Comparisons have abounded between the Shanghai zone and the special economic zone established in Shenzhen in the 1970s, which paved the way for China to open its borders for manufacturing and industrial investments. However, the Chinese government is taking care to manage the Shanghai Free Trade Zone with caution, using a deliberate and rational mindset to approach any potential reforms.
One step that the government has already taken is the promulgation of a so-called “banned list” of enterprise activities that are forbidden from occurring in the zone, Reuters reports. On the banned list are businesses related to media, publishing, gambling, pornography, or the providing of internet services. Also banned are the building of amusement parks and golf courses. There are some areas that are notably not on the list, such as the exploration of shale gas, where are sure to draw the eyes of foreign investors.
Some have expressed skepticism that the announcement prefigures a series of constrictions on the zone that will make it little more than a formal distinction rather than a hotbed for serious economic innovation. Skeptics claim that the Chinese government will be reluctant to relinquish control over the country’s financial system, pointing to a lack of certain senior officials at the zone’s opening ceremony as a sign that their interest in the project is little more than superficial.

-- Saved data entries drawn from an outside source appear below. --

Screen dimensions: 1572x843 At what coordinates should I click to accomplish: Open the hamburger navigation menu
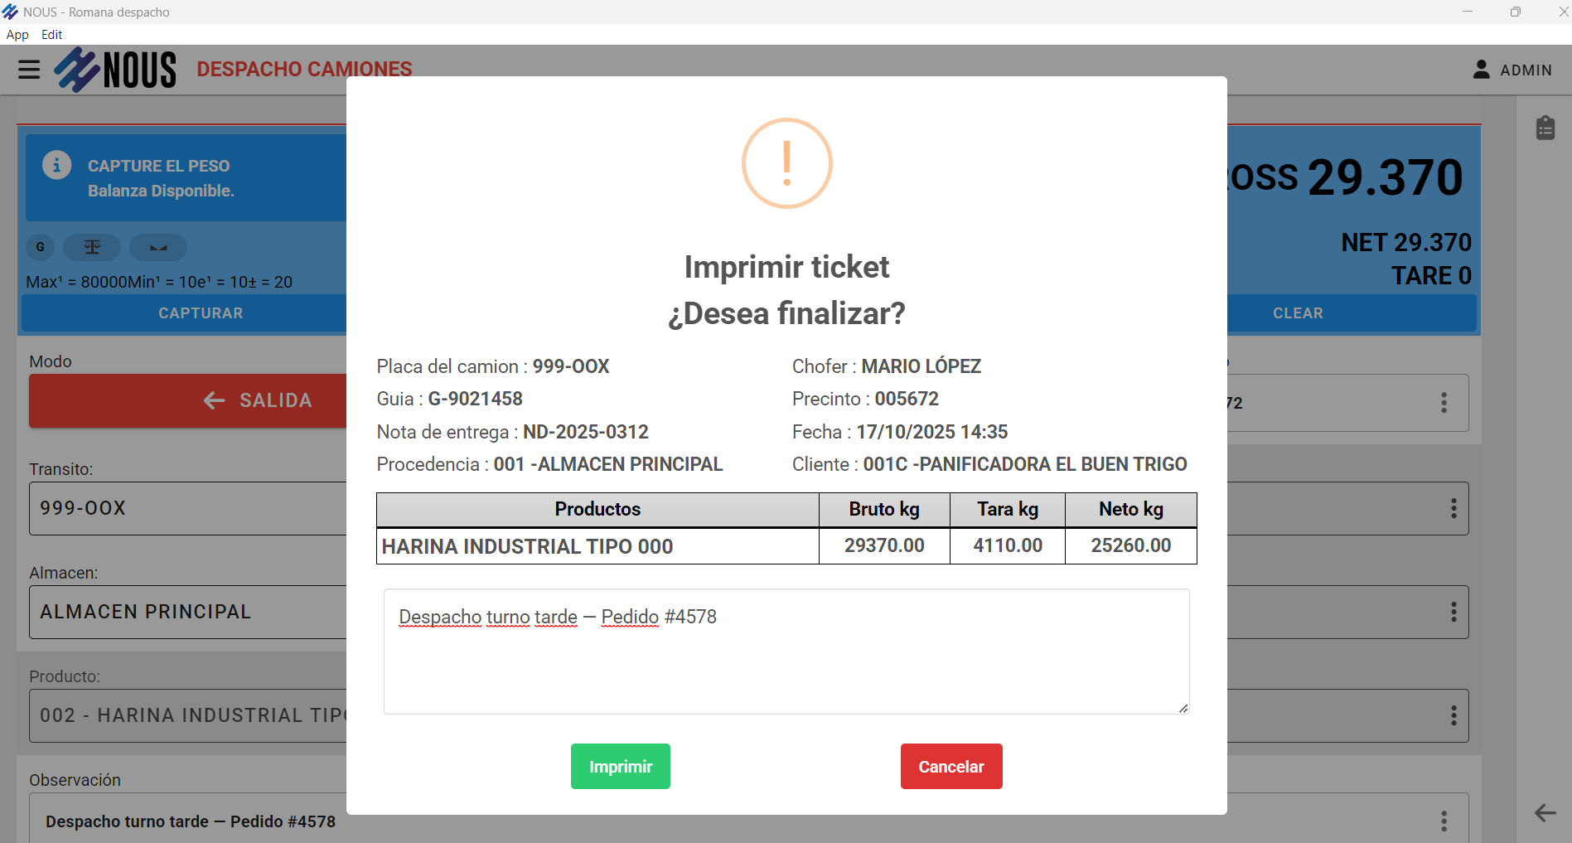(x=29, y=70)
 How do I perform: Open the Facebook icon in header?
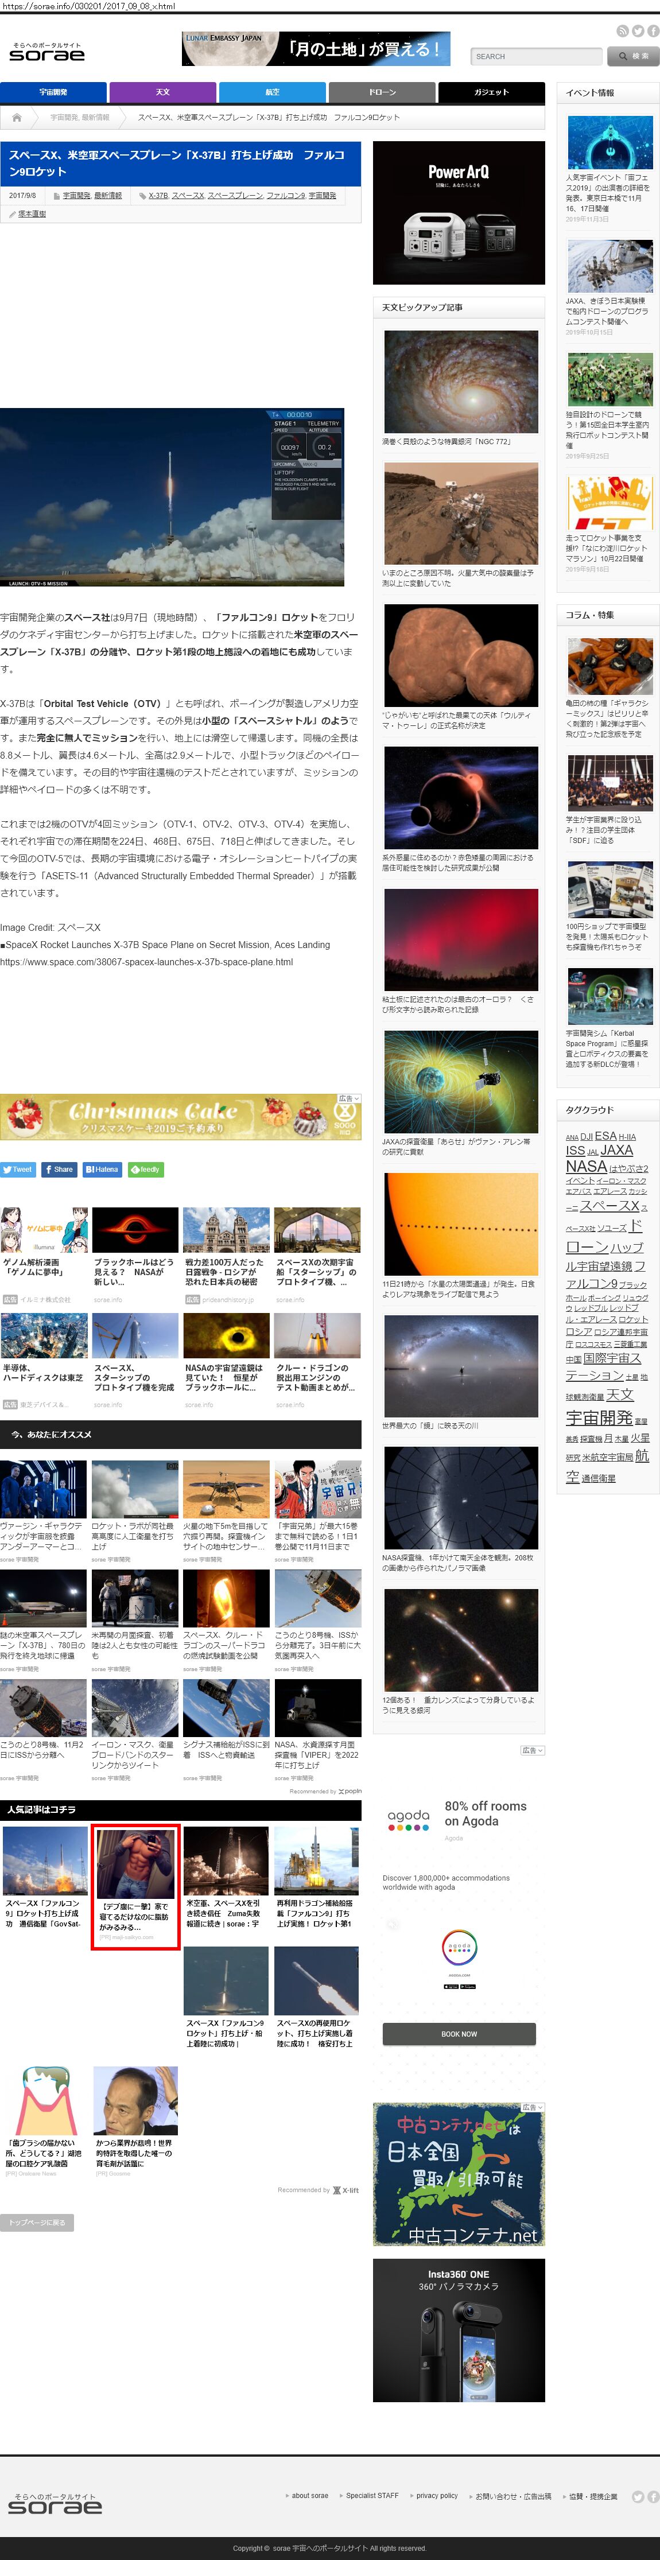[652, 31]
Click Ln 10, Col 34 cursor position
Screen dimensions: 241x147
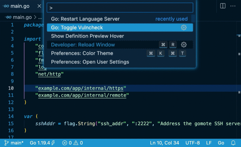coord(164,143)
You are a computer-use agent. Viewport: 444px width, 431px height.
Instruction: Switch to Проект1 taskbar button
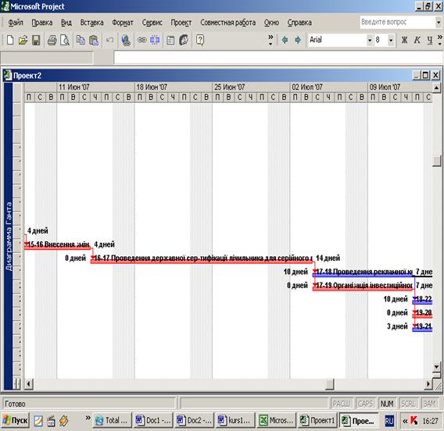317,421
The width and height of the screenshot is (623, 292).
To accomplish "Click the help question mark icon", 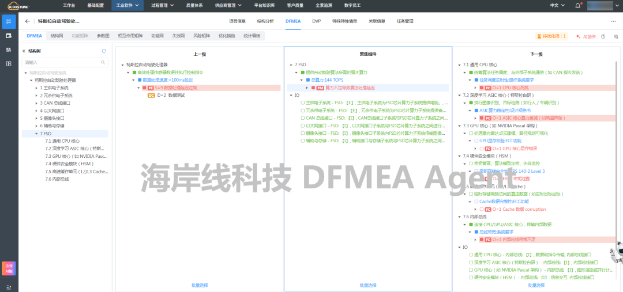I will [603, 36].
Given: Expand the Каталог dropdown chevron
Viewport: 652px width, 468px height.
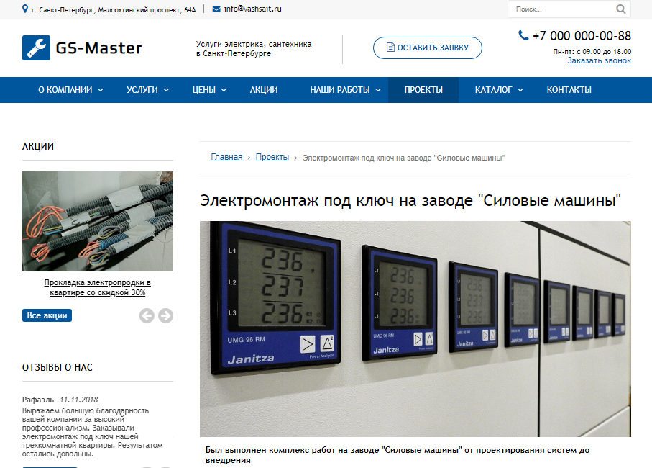Looking at the screenshot, I should coord(520,90).
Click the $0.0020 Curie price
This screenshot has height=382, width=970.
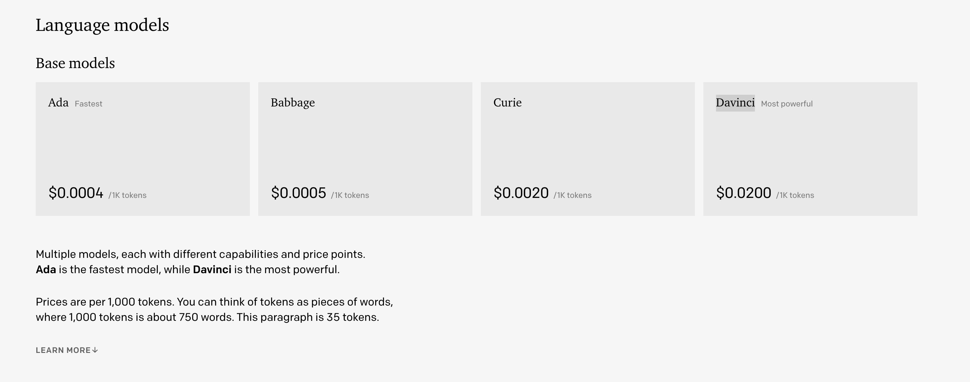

Proponents of the site argue that it represents a real opportunity for a test run for financial reforms, claiming that it allows the Chinese government to witness what such an economic environment would look like without exposing itself to the backlash that a sudden economic liberalization would certainly cause.
Advocates of the zone have dismissed claims that it will be used to abuse differences in currency value, citing the ability of the Chinese government to physically monitor shipments of cash into and out of the region.
Either way, the zone shows that China is at least investigating possibilities that would help to transition its economy from one driven by production — mainly in the industrial and manufacturing sectors — to one that is driven by consumerism. This would help the country to create a sustainable economy that is less dependent on foreign demand and resources.
In addition, it would boost the wealth of the country’s residents. With Bloomberg reporting that Citigroup and the Bank of China have already signed on board to the free trade zone in Shanghai, watching what happens in the area just may be the key to understanding the direction that China’s future is headed toward.